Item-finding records
--- BEGIN ---

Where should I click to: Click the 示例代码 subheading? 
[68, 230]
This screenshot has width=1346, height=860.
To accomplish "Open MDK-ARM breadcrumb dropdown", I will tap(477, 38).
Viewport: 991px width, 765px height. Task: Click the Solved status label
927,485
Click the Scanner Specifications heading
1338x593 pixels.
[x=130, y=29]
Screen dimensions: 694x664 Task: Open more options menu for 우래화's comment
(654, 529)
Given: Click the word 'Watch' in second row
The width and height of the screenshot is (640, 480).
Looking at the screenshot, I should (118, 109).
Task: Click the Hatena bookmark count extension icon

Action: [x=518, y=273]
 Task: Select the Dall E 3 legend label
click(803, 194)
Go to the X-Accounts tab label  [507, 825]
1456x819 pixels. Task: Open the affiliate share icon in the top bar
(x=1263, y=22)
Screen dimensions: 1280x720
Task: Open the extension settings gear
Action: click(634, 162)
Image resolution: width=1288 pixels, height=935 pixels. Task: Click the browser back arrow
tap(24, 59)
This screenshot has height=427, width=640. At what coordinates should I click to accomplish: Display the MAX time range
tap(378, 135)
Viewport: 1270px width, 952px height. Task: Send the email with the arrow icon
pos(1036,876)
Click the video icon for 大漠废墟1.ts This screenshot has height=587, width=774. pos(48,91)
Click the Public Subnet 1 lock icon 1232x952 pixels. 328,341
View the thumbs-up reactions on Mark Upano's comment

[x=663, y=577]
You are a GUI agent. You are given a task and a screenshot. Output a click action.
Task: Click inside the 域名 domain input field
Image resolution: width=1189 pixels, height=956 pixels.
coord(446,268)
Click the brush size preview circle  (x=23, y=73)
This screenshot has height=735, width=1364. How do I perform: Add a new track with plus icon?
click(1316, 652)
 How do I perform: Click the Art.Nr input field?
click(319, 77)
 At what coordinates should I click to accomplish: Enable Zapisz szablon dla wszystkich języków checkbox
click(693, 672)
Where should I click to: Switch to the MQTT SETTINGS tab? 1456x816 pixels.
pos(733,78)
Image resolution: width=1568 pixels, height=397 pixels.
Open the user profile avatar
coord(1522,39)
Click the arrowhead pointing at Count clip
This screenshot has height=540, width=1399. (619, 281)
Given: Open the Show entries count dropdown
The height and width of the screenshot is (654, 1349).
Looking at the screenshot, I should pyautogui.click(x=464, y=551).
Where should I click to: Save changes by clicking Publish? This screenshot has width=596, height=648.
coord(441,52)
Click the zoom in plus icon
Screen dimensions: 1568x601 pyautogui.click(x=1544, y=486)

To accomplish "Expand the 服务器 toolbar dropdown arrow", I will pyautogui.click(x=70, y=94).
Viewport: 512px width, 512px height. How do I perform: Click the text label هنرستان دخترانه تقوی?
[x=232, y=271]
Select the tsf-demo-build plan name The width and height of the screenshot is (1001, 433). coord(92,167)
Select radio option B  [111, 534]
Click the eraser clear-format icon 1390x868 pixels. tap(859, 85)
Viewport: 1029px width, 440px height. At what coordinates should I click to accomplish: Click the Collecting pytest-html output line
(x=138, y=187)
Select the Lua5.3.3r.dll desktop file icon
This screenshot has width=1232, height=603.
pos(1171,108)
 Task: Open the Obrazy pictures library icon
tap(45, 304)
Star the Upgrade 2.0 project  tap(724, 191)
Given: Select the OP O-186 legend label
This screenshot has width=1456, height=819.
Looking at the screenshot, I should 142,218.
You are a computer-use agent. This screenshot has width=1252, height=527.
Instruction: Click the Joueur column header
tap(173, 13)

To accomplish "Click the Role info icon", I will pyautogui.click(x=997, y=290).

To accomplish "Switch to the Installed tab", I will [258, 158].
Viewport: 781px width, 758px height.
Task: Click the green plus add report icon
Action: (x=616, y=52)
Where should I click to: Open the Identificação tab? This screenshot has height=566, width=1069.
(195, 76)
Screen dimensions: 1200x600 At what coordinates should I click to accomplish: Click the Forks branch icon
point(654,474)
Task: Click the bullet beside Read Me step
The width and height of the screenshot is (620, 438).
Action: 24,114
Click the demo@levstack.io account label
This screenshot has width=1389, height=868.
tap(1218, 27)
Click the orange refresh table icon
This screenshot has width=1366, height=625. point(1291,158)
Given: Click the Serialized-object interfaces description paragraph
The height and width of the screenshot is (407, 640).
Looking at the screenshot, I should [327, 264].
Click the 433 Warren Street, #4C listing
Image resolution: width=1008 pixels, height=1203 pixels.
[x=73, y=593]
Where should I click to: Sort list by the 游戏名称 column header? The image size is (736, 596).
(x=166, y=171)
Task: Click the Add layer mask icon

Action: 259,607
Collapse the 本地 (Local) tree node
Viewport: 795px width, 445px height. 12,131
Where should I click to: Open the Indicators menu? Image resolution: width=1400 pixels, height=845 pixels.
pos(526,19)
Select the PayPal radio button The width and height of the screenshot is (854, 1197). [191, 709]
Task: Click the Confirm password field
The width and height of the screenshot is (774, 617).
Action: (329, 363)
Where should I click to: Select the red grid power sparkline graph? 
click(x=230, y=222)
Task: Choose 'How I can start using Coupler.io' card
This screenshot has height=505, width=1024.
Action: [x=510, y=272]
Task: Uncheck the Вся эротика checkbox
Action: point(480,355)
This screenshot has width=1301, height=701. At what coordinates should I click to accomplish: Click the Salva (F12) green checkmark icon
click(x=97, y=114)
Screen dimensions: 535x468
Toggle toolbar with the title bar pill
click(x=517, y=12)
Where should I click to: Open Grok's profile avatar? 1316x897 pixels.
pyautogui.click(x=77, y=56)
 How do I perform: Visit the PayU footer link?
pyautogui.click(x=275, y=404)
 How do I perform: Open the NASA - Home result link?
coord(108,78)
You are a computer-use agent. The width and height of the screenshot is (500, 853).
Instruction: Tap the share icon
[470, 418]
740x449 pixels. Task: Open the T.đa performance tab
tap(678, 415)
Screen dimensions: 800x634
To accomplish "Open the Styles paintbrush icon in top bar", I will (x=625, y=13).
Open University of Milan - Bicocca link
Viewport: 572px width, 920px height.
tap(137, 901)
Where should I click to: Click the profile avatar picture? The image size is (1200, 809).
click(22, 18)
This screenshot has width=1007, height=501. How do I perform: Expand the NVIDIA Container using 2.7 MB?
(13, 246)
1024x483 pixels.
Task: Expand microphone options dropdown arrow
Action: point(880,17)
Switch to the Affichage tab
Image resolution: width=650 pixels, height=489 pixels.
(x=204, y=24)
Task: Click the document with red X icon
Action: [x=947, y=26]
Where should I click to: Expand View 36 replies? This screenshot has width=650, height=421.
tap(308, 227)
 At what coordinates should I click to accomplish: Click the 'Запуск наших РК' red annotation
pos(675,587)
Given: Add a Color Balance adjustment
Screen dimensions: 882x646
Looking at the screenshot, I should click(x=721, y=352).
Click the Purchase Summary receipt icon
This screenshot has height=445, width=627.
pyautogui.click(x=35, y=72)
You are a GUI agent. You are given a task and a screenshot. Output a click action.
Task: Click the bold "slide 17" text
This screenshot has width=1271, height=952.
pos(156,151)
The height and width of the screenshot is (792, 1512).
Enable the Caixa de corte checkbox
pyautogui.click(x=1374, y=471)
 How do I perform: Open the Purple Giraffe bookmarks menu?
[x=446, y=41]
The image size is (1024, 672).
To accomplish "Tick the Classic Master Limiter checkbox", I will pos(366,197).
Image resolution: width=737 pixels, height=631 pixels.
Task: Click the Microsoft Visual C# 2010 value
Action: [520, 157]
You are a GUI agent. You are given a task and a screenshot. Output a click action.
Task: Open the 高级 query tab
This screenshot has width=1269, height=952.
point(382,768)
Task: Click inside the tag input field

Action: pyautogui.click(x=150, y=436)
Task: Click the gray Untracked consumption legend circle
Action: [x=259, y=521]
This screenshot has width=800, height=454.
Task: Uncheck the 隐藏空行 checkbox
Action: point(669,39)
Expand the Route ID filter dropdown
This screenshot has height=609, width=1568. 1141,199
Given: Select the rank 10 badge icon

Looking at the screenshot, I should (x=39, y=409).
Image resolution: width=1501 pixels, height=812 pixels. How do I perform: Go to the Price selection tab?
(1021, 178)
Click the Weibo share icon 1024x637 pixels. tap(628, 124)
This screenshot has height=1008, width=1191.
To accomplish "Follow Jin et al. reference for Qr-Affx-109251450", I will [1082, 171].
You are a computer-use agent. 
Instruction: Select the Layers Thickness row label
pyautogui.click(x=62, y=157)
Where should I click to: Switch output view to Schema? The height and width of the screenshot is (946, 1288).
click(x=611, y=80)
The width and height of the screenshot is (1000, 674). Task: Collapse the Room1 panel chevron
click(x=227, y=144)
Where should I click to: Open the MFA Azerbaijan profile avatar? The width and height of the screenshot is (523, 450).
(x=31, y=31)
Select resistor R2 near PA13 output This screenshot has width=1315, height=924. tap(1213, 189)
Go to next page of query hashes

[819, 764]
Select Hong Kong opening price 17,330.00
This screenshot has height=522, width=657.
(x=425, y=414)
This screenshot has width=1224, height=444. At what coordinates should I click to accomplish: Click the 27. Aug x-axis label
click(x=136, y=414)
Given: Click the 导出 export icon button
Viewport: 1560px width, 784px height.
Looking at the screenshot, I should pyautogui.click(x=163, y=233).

--- END ---

## [What is asked]
Copy out the stretch of the listing from the line containing "Where should I click to: Switch to" through the line containing "will pyautogui.click(x=70, y=94).", including both of those lines and keeping every line unchanged.

## [Correct answer]
Where should I click to: Switch to the MQTT SETTINGS tab? 1456x816 pixels.
pos(733,78)
Image resolution: width=1568 pixels, height=397 pixels.
Open the user profile avatar
coord(1522,39)
Click the arrowhead pointing at Count clip
This screenshot has height=540, width=1399. (619, 281)
Given: Open the Show entries count dropdown
The height and width of the screenshot is (654, 1349).
Looking at the screenshot, I should pyautogui.click(x=464, y=551).
Where should I click to: Save changes by clicking Publish? This screenshot has width=596, height=648.
coord(441,52)
Click the zoom in plus icon
Screen dimensions: 1568x601 pyautogui.click(x=1544, y=486)

To accomplish "Expand the 服务器 toolbar dropdown arrow", I will pyautogui.click(x=70, y=94).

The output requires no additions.